→ **Source data**:

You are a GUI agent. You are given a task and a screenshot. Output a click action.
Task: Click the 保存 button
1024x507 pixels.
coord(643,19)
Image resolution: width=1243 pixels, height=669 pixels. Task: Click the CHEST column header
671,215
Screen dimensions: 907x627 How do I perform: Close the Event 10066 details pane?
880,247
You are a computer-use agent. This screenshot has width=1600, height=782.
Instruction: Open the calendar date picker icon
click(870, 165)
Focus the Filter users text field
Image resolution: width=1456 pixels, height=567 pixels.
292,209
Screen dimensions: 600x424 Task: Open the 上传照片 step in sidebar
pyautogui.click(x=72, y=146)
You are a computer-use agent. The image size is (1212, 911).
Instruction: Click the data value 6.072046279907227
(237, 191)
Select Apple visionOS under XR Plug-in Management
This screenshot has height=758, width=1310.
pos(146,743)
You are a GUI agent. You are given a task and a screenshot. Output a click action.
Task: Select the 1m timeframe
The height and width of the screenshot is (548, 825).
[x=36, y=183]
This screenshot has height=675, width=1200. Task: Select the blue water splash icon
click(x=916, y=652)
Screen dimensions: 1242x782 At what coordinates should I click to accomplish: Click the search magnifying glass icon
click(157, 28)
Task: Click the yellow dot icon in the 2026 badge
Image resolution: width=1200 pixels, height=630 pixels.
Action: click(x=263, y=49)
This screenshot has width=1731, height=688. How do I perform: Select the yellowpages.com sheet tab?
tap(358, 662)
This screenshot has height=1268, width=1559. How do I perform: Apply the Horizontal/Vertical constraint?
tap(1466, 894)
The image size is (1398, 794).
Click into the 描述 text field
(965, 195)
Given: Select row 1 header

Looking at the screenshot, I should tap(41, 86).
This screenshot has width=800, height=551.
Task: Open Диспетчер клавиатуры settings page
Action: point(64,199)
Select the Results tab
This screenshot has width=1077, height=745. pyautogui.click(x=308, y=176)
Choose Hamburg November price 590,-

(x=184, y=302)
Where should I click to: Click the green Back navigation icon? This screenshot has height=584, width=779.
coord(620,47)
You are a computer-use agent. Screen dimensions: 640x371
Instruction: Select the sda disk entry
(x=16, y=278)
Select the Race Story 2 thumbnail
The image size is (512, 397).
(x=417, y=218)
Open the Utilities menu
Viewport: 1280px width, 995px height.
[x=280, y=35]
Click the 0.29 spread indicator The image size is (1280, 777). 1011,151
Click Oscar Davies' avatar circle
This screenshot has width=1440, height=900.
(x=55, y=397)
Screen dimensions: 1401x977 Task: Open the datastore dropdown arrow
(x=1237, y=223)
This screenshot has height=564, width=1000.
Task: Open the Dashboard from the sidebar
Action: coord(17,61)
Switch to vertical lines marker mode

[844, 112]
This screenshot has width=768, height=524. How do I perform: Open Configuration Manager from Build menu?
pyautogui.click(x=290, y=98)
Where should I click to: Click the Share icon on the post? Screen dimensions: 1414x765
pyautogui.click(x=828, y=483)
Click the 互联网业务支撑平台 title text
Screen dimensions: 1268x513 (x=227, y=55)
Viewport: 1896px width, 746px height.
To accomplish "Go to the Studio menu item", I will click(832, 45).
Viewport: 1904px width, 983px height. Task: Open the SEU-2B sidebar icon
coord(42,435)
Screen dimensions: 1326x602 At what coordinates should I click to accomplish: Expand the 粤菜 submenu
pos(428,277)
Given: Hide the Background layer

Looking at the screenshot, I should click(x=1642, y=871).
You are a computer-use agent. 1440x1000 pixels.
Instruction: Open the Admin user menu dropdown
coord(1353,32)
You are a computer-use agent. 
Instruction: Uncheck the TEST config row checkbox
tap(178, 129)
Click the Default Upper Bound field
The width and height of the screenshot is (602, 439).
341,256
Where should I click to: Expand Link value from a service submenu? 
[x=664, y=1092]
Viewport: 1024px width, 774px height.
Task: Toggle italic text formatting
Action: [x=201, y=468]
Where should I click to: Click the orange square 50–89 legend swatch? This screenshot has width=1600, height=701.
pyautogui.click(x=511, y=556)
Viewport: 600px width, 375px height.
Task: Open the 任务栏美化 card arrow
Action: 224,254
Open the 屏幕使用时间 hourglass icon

→ **Work task**: Word for word, write out every record.

→ **Solution to this problem**:
You are a GUI agent. You are given a task and a screenshot. Output a click action.
Task: Click the 保存 button
1024x507 pixels.
coord(643,19)
Image resolution: width=1243 pixels, height=669 pixels. Task: Click the CHEST column header
671,215
Screen dimensions: 907x627 How do I perform: Close the Event 10066 details pane?
880,247
You are a computer-use agent. This screenshot has width=1600, height=782.
Instruction: Open the calendar date picker icon
click(870, 165)
Focus the Filter users text field
Image resolution: width=1456 pixels, height=567 pixels.
292,209
Screen dimensions: 600x424 Task: Open the 上传照片 step in sidebar
pyautogui.click(x=72, y=146)
You are a computer-use agent. The image size is (1212, 911).
Instruction: Click the data value 6.072046279907227
(237, 191)
Select Apple visionOS under XR Plug-in Management
This screenshot has height=758, width=1310.
pos(146,743)
You are a GUI agent. You are given a task and a screenshot. Output a click action.
Task: Select the 1m timeframe
The height and width of the screenshot is (548, 825).
[x=36, y=183]
This screenshot has height=675, width=1200. Task: Select the blue water splash icon
click(x=916, y=652)
Screen dimensions: 1242x782 At what coordinates should I click to accomplish: Click the search magnifying glass icon
click(157, 28)
Task: Click the yellow dot icon in the 2026 badge
Image resolution: width=1200 pixels, height=630 pixels.
Action: click(x=263, y=49)
This screenshot has width=1731, height=688. How do I perform: Select the yellowpages.com sheet tab?
tap(358, 662)
This screenshot has height=1268, width=1559. How do I perform: Apply the Horizontal/Vertical constraint?
tap(1466, 894)
The image size is (1398, 794).
Click into the 描述 text field
(965, 195)
Given: Select row 1 header

Looking at the screenshot, I should tap(41, 86).
This screenshot has width=800, height=551.
Task: Open Диспетчер клавиатуры settings page
Action: point(64,199)
Select the Results tab
This screenshot has width=1077, height=745. pyautogui.click(x=308, y=176)
Choose Hamburg November price 590,-

(x=184, y=302)
Where should I click to: Click the green Back navigation icon? This screenshot has height=584, width=779.
coord(620,47)
You are a computer-use agent. Screen dimensions: 640x371
Instruction: Select the sda disk entry
(x=16, y=278)
Select the Race Story 2 thumbnail
The image size is (512, 397).
(x=417, y=218)
Open the Utilities menu
Viewport: 1280px width, 995px height.
[x=280, y=35]
Click the 0.29 spread indicator The image size is (1280, 777). 1011,151
Click Oscar Davies' avatar circle
This screenshot has width=1440, height=900.
(x=55, y=397)
Screen dimensions: 1401x977 Task: Open the datastore dropdown arrow
(x=1237, y=223)
This screenshot has height=564, width=1000.
Task: Open the Dashboard from the sidebar
Action: coord(17,61)
Switch to vertical lines marker mode

[844, 112]
This screenshot has width=768, height=524. How do I perform: Open Configuration Manager from Build menu?
pyautogui.click(x=290, y=98)
Where should I click to: Click the Share icon on the post? Screen dimensions: 1414x765
pyautogui.click(x=828, y=483)
Click the 互联网业务支撑平台 title text
Screen dimensions: 1268x513 (x=227, y=55)
Viewport: 1896px width, 746px height.
To accomplish "Go to the Studio menu item", I will click(832, 45).
Viewport: 1904px width, 983px height. Task: Open the SEU-2B sidebar icon
coord(42,435)
Screen dimensions: 1326x602 At what coordinates should I click to accomplish: Expand the 粤菜 submenu
pos(428,277)
Given: Hide the Background layer

Looking at the screenshot, I should click(x=1642, y=871).
You are a computer-use agent. 1440x1000 pixels.
Instruction: Open the Admin user menu dropdown
coord(1353,32)
You are a computer-use agent. 
Instruction: Uncheck the TEST config row checkbox
tap(178, 129)
Click the Default Upper Bound field
The width and height of the screenshot is (602, 439).
341,256
Where should I click to: Expand Link value from a service submenu? 
[x=664, y=1092]
Viewport: 1024px width, 774px height.
Task: Toggle italic text formatting
Action: [x=201, y=468]
Where should I click to: Click the orange square 50–89 legend swatch? This screenshot has width=1600, height=701.
pyautogui.click(x=511, y=556)
Viewport: 600px width, 375px height.
Task: Open the 任务栏美化 card arrow
Action: 224,254
Open the 屏幕使用时间 hourglass icon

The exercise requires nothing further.